Wind speed fluctuation at wind farms leads to intermittent and unstable power generation with diverse amplitudes and frequencies. Compressed air energy storage (CAES) is an energy storage technology which not only copes with the stochastic power output of wind farms, but it also assists in peak shaving and provision of other ancillary grid services. In this paper, a CAES facility is proposed for two adjacent wind farms, Abhar and Kahak sites in Iran, with a total nominal power of 162.5 MW. To assess site peak profiles and storage potential, annual thermodynamic and wind assessments are carried out predominantly for the three critical months of the year requiring mitigation of electricity scarcity (July, August, and September). Results indicate that the sustained wind speed in July at both the Abhar and Kahak sites is higher than the other two critical months.
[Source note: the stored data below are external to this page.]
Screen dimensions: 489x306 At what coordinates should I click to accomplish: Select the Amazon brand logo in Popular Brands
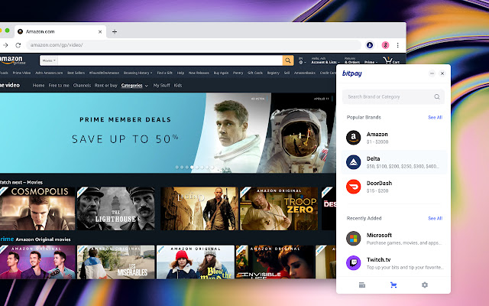tap(353, 138)
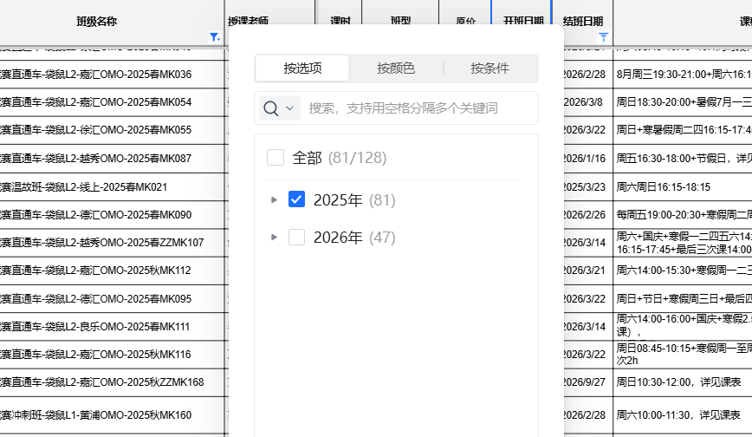This screenshot has height=437, width=752.
Task: Switch to the 按颜色 filter tab
Action: (396, 68)
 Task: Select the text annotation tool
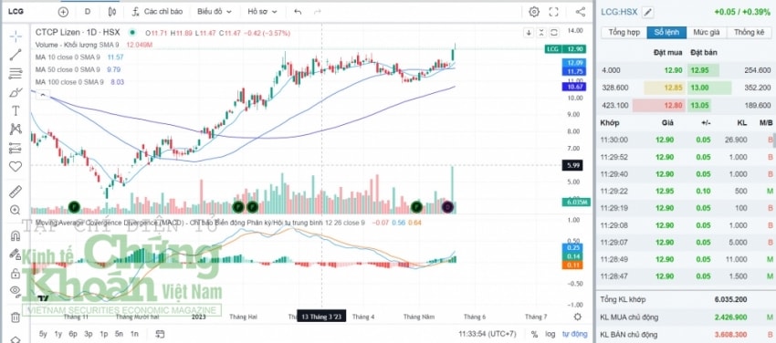pyautogui.click(x=16, y=110)
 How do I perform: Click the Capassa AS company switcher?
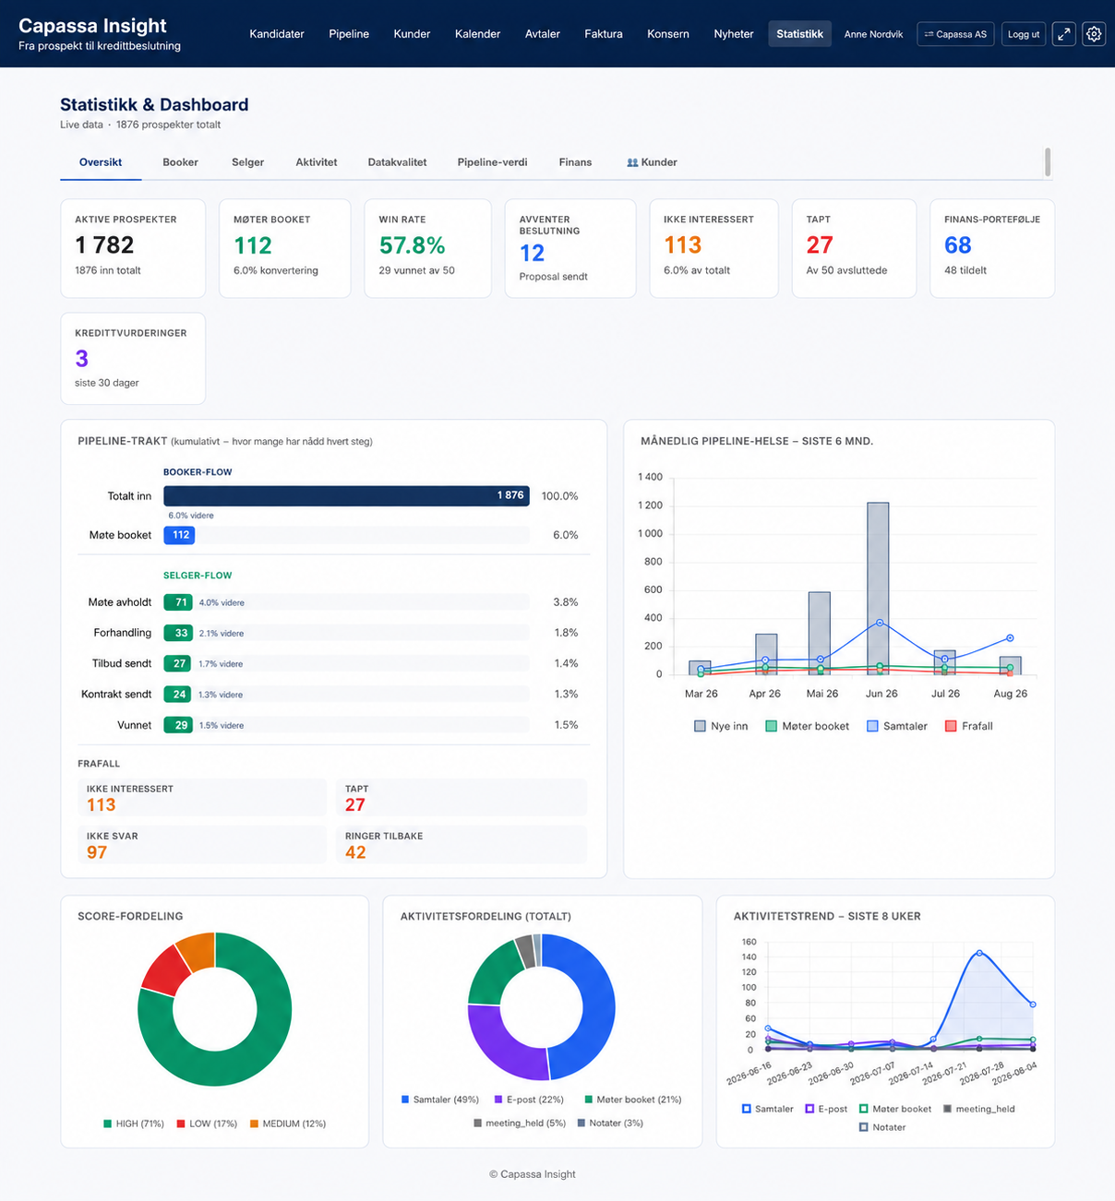pyautogui.click(x=955, y=34)
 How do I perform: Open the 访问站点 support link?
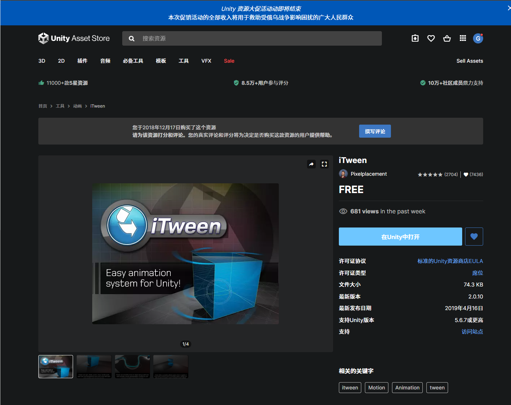tap(472, 331)
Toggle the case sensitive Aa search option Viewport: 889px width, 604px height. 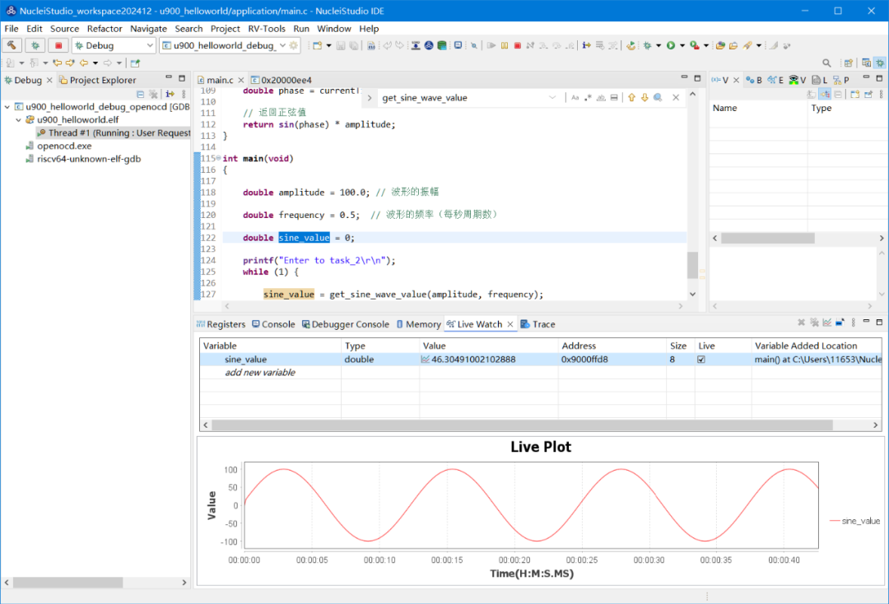[x=575, y=97]
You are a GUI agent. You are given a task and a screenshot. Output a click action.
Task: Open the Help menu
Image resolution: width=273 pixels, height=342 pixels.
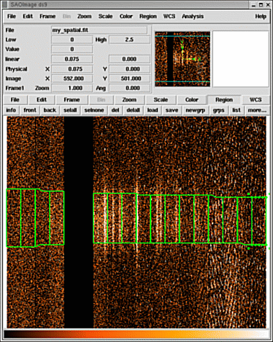261,17
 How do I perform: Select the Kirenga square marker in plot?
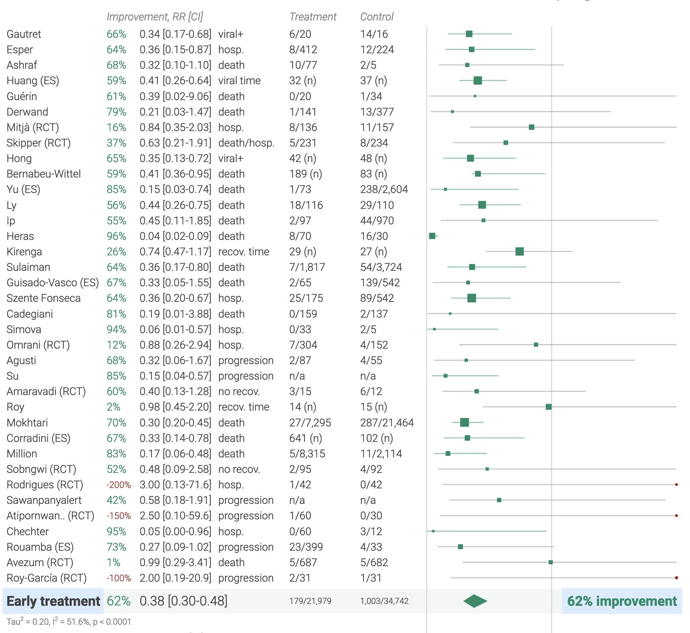(520, 252)
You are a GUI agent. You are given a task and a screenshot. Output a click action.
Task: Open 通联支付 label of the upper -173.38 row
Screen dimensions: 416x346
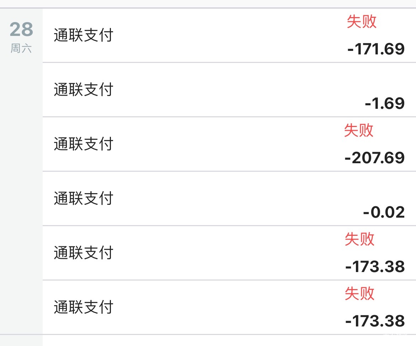click(83, 253)
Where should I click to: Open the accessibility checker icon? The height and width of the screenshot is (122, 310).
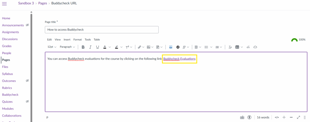coord(249,117)
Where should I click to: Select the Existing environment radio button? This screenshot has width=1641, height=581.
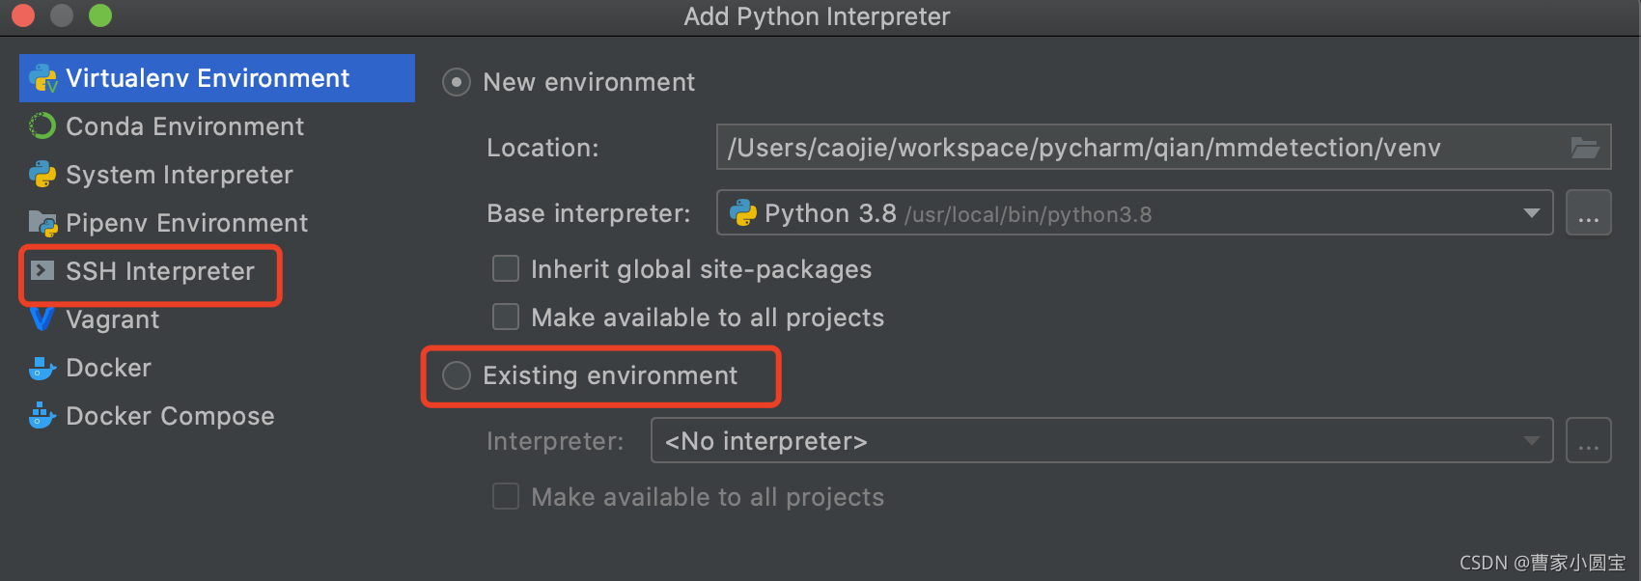click(457, 375)
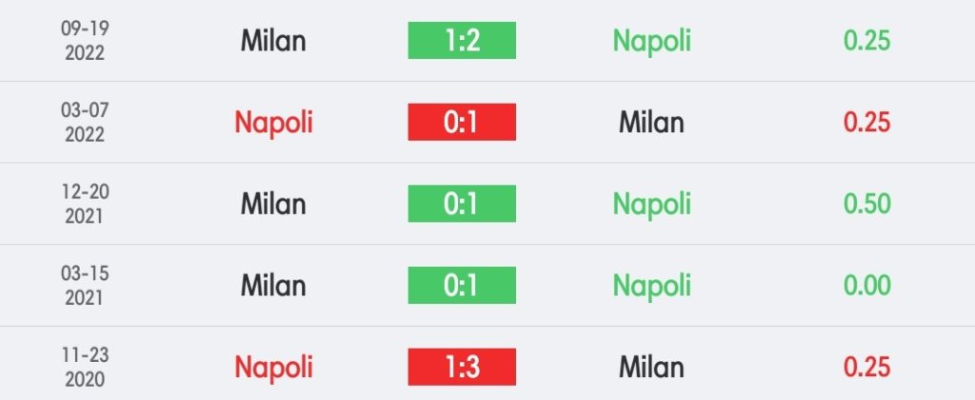Click the 09-19 2022 date

pos(85,41)
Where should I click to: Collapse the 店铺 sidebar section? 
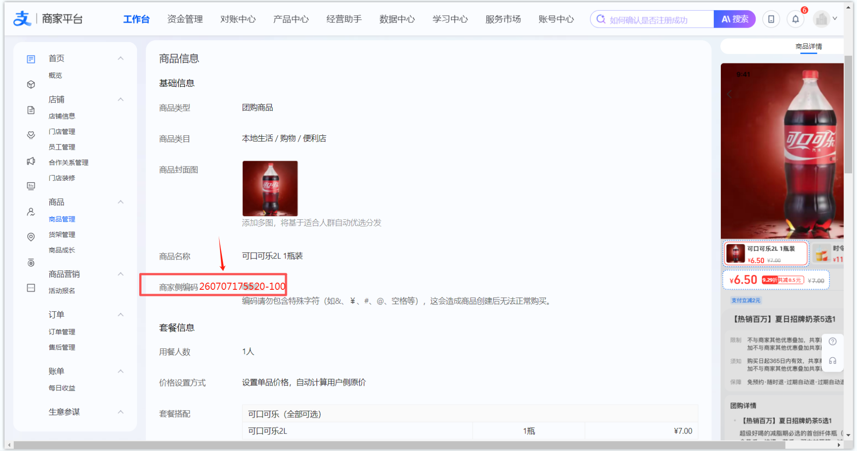point(121,100)
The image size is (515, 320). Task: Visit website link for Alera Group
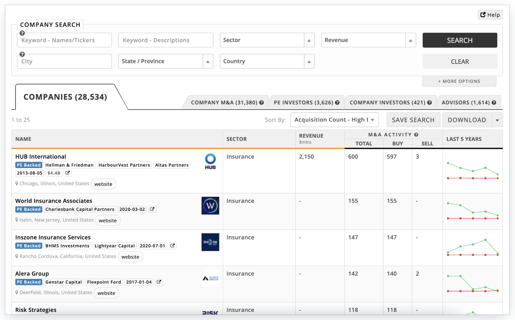tap(106, 293)
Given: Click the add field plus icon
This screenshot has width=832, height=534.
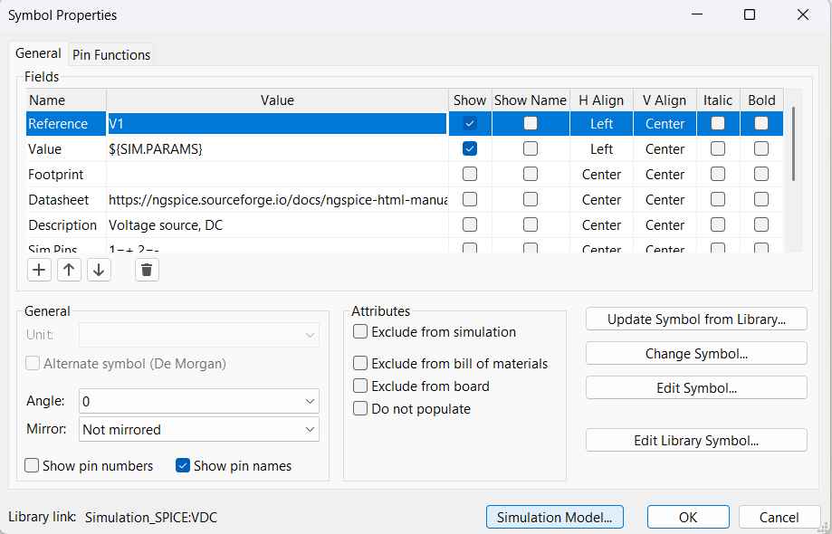Looking at the screenshot, I should [39, 269].
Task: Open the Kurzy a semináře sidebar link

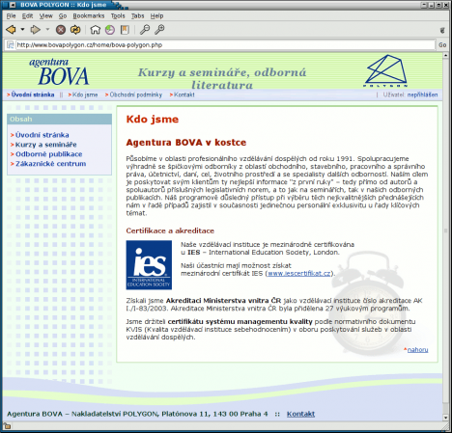Action: tap(46, 145)
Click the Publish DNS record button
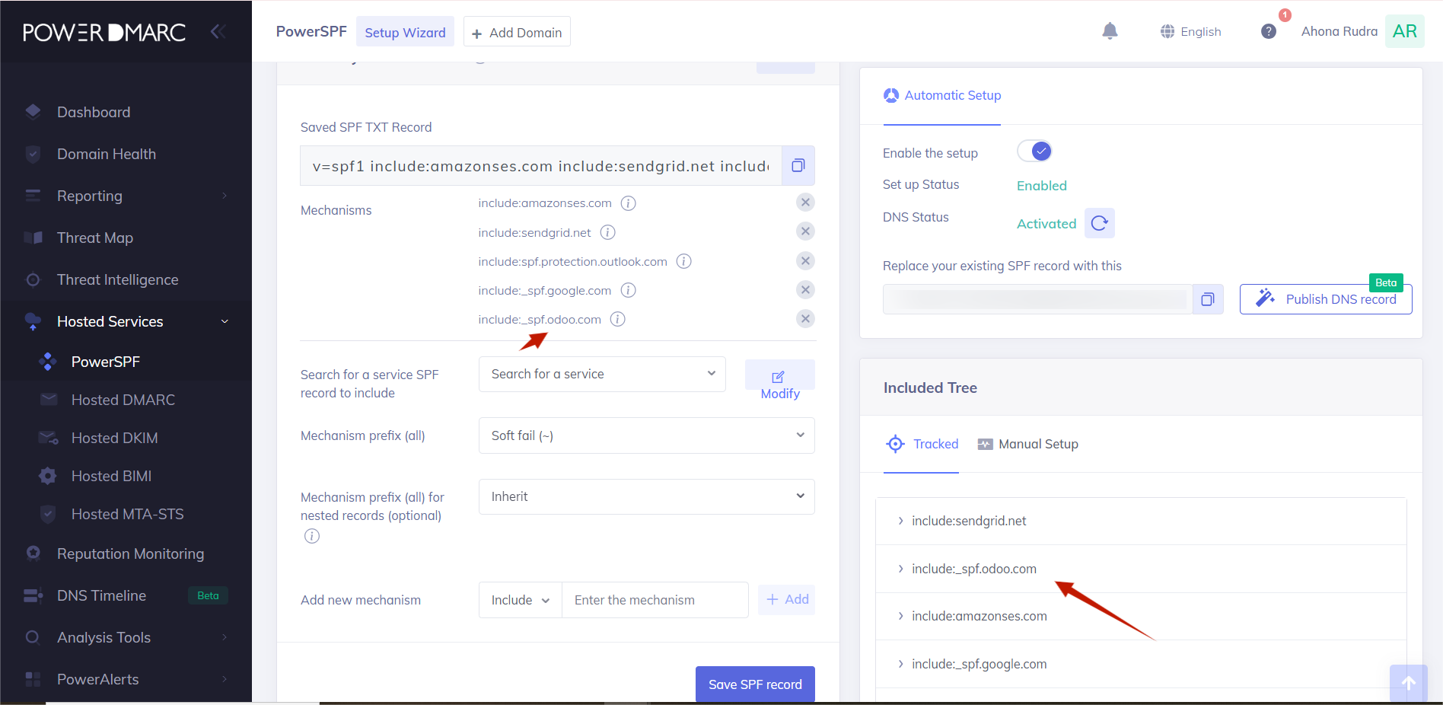This screenshot has width=1443, height=705. tap(1325, 299)
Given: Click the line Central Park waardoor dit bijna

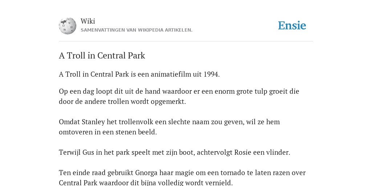Looking at the screenshot, I should [x=146, y=183].
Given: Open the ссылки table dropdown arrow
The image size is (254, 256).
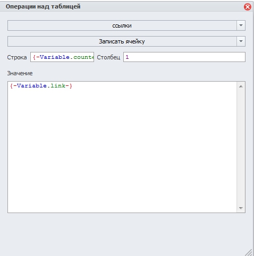Looking at the screenshot, I should tap(241, 25).
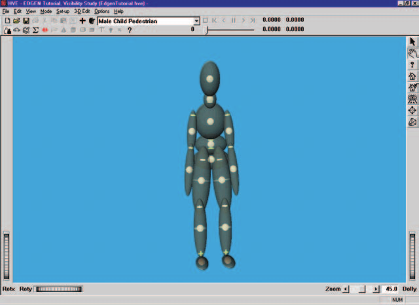Click the New file icon

[7, 20]
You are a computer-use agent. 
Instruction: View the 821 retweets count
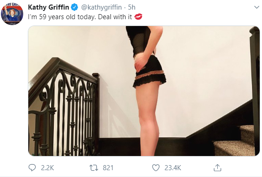(x=108, y=168)
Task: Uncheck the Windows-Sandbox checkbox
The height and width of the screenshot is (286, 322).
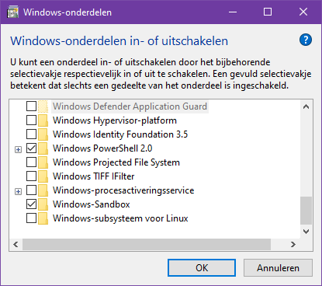Action: click(x=31, y=204)
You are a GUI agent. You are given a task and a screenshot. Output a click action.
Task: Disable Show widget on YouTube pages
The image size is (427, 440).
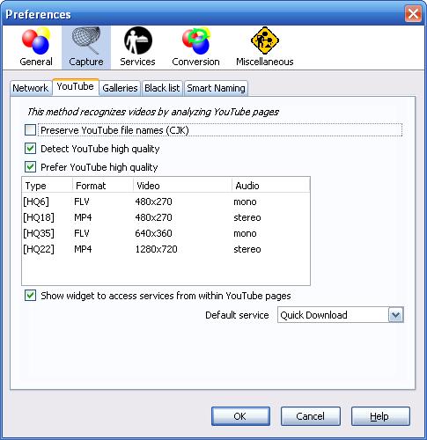30,296
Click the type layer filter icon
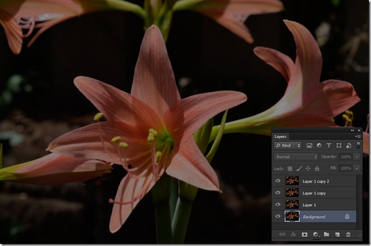Image resolution: width=371 pixels, height=246 pixels. point(329,145)
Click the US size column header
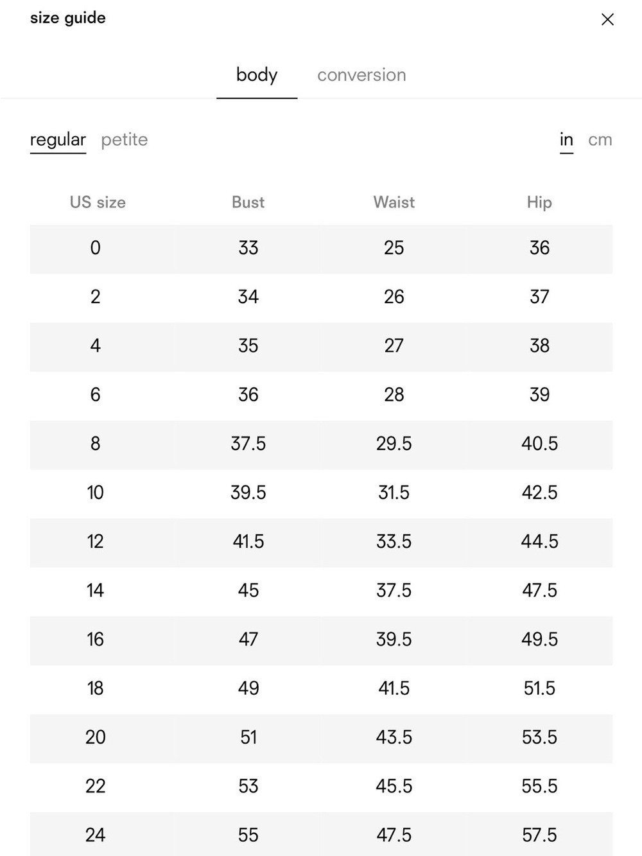 (98, 202)
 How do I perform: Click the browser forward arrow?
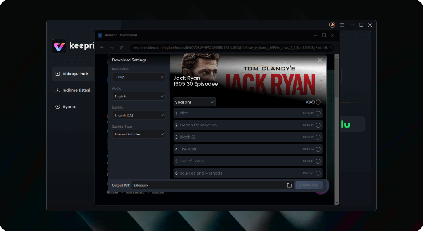(112, 48)
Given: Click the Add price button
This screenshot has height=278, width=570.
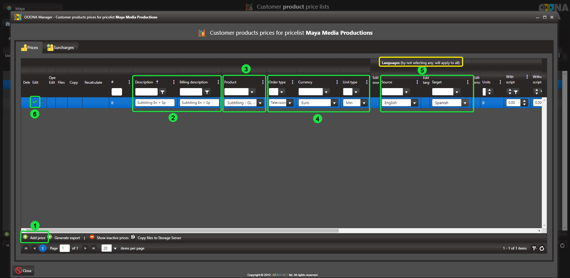Looking at the screenshot, I should (x=34, y=238).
Around 93, 74 and 60 MW stored power in the CAES facility are added to the grid during 5 h of peak demand in July, August and September months with round trip efficiencies of 52, 47, and 43%, respectively.

Suggested Citation

  • Razmi, Amir Reza & Soltani, M. & Ardehali, Armin & Gharali, Kobra & Dusseault, M.B. & Nathwani, Jatin, 2021. "Design, thermodynamic, and wind assessments of a compressed air energy storage (CAES) integrated with two adjacent wind farms: A case study at Abhar and Kahak sites, Iran," Energy, Elsevier, vol. 221(C).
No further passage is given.